> [What you should do]:
The answer must be an exact copy of every entry.

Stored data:
○ ○ ○ ○ ○ ○ ○

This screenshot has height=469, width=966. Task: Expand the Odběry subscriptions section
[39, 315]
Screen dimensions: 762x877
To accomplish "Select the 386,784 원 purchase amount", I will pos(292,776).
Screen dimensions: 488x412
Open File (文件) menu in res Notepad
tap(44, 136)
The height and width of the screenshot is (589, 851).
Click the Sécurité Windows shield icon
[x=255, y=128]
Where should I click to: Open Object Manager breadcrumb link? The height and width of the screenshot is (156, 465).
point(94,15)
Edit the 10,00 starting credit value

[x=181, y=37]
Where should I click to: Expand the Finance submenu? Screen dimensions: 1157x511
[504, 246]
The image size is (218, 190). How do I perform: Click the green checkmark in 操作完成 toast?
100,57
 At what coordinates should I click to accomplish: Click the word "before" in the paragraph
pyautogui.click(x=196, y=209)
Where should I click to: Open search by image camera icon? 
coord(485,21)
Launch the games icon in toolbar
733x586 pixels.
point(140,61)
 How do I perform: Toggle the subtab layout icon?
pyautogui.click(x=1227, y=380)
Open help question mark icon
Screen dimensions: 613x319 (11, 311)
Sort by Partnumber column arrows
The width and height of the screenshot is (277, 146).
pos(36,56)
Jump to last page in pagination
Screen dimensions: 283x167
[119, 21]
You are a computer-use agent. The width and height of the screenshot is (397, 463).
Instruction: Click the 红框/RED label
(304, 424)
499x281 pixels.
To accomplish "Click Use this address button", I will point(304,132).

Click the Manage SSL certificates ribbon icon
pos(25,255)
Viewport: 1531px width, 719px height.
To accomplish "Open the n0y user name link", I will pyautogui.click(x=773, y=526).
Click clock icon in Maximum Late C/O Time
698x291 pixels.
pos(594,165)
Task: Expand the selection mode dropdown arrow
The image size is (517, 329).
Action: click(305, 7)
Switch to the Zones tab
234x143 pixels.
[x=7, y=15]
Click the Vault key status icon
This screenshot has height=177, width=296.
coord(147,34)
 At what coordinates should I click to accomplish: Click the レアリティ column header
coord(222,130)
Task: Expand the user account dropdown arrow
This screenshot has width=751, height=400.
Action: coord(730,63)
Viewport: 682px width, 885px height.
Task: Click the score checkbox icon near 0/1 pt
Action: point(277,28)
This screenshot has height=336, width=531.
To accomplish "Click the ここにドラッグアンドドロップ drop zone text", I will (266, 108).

○ ○ ○ ○ ○ ○ ○

> [Solution to the problem]:
This screenshot has height=469, width=966. Task: Expand the Odběry subscriptions section
[39, 315]
Screen dimensions: 762x877
To accomplish "Select the 386,784 원 purchase amount", I will pos(292,776).
Screen dimensions: 488x412
Open File (文件) menu in res Notepad
tap(44, 136)
The height and width of the screenshot is (589, 851).
Click the Sécurité Windows shield icon
[x=255, y=128]
Where should I click to: Open Object Manager breadcrumb link? The height and width of the screenshot is (156, 465).
point(94,15)
Edit the 10,00 starting credit value

[x=181, y=37]
Where should I click to: Expand the Finance submenu? Screen dimensions: 1157x511
[504, 246]
The image size is (218, 190). How do I perform: Click the green checkmark in 操作完成 toast?
100,57
 At what coordinates should I click to accomplish: Click the word "before" in the paragraph
pyautogui.click(x=196, y=209)
Where should I click to: Open search by image camera icon? 
coord(485,21)
Launch the games icon in toolbar
733x586 pixels.
point(140,61)
 How do I perform: Toggle the subtab layout icon?
pyautogui.click(x=1227, y=380)
Open help question mark icon
Screen dimensions: 613x319 (11, 311)
Sort by Partnumber column arrows
The width and height of the screenshot is (277, 146).
pos(36,56)
Jump to last page in pagination
Screen dimensions: 283x167
[119, 21]
You are a computer-use agent. The width and height of the screenshot is (397, 463).
Instruction: Click the 红框/RED label
(304, 424)
499x281 pixels.
To accomplish "Click Use this address button", I will point(304,132).

Click the Manage SSL certificates ribbon icon
pos(25,255)
Viewport: 1531px width, 719px height.
To accomplish "Open the n0y user name link", I will pyautogui.click(x=773, y=526).
Click clock icon in Maximum Late C/O Time
698x291 pixels.
pos(594,165)
Task: Expand the selection mode dropdown arrow
The image size is (517, 329).
Action: click(305, 7)
Switch to the Zones tab
234x143 pixels.
[x=7, y=15]
Click the Vault key status icon
This screenshot has height=177, width=296.
coord(147,34)
 At what coordinates should I click to accomplish: Click the レアリティ column header
coord(222,130)
Task: Expand the user account dropdown arrow
This screenshot has width=751, height=400.
Action: coord(730,63)
Viewport: 682px width, 885px height.
Task: Click the score checkbox icon near 0/1 pt
Action: point(277,28)
This screenshot has height=336, width=531.
To accomplish "Click the ここにドラッグアンドドロップ drop zone text", I will (266, 108).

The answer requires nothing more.